- DATA FOR PROCESSING
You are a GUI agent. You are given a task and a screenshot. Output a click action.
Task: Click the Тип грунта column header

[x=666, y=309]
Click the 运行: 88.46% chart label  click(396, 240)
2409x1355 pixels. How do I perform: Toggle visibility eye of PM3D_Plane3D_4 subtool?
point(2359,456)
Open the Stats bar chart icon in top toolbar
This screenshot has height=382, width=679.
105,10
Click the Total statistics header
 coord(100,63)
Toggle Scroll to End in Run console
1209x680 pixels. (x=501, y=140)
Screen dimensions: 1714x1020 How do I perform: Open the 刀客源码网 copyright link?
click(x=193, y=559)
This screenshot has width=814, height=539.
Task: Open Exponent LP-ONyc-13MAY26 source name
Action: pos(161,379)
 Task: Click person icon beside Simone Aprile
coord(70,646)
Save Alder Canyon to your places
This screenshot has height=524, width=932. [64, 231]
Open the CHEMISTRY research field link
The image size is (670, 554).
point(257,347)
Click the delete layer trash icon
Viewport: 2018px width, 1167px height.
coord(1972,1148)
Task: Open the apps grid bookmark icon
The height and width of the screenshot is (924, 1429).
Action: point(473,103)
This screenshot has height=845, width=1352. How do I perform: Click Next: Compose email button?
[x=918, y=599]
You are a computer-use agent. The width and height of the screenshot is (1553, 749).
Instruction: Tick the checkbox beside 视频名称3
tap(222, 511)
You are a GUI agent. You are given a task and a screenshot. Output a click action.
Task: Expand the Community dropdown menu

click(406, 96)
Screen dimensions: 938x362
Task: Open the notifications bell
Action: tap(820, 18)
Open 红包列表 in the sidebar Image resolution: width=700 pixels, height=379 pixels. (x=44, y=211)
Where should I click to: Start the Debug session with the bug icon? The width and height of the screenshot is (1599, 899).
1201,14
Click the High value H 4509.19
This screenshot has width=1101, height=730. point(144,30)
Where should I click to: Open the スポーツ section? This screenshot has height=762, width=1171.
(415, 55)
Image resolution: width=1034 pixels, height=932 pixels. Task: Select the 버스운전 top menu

- TASK INSTRUCTIONS
Write out all the material exactly, keeping each word.

- YOUR SOLUTION
You are a GUI agent. You are given a task and a screenshot. Output a click action.
Task: Click the Тип грунта column header

[x=666, y=309]
Click the 运行: 88.46% chart label  click(396, 240)
2409x1355 pixels. How do I perform: Toggle visibility eye of PM3D_Plane3D_4 subtool?
point(2359,456)
Open the Stats bar chart icon in top toolbar
This screenshot has height=382, width=679.
105,10
Click the Total statistics header
 coord(100,63)
Toggle Scroll to End in Run console
1209x680 pixels. (x=501, y=140)
Screen dimensions: 1714x1020 How do I perform: Open the 刀客源码网 copyright link?
click(x=193, y=559)
This screenshot has width=814, height=539.
Task: Open Exponent LP-ONyc-13MAY26 source name
Action: pos(161,379)
 Task: Click person icon beside Simone Aprile
coord(70,646)
Save Alder Canyon to your places
This screenshot has height=524, width=932. [64, 231]
Open the CHEMISTRY research field link
The image size is (670, 554).
point(257,347)
Click the delete layer trash icon
Viewport: 2018px width, 1167px height.
coord(1972,1148)
Task: Open the apps grid bookmark icon
The height and width of the screenshot is (924, 1429).
Action: point(473,103)
This screenshot has height=845, width=1352. How do I perform: Click Next: Compose email button?
[x=918, y=599]
You are a computer-use agent. The width and height of the screenshot is (1553, 749).
Instruction: Tick the checkbox beside 视频名称3
tap(222, 511)
You are a GUI agent. You are given a task and a screenshot. Output a click action.
Task: Expand the Community dropdown menu

click(406, 96)
Screen dimensions: 938x362
Task: Open the notifications bell
Action: tap(820, 18)
Open 红包列表 in the sidebar Image resolution: width=700 pixels, height=379 pixels. (x=44, y=211)
Where should I click to: Start the Debug session with the bug icon? The width and height of the screenshot is (1599, 899).
1201,14
Click the High value H 4509.19
This screenshot has width=1101, height=730. point(144,30)
Where should I click to: Open the スポーツ section? This screenshot has height=762, width=1171.
(415, 55)
Image resolution: width=1034 pixels, height=932 pixels. Task: Select the 버스운전 top menu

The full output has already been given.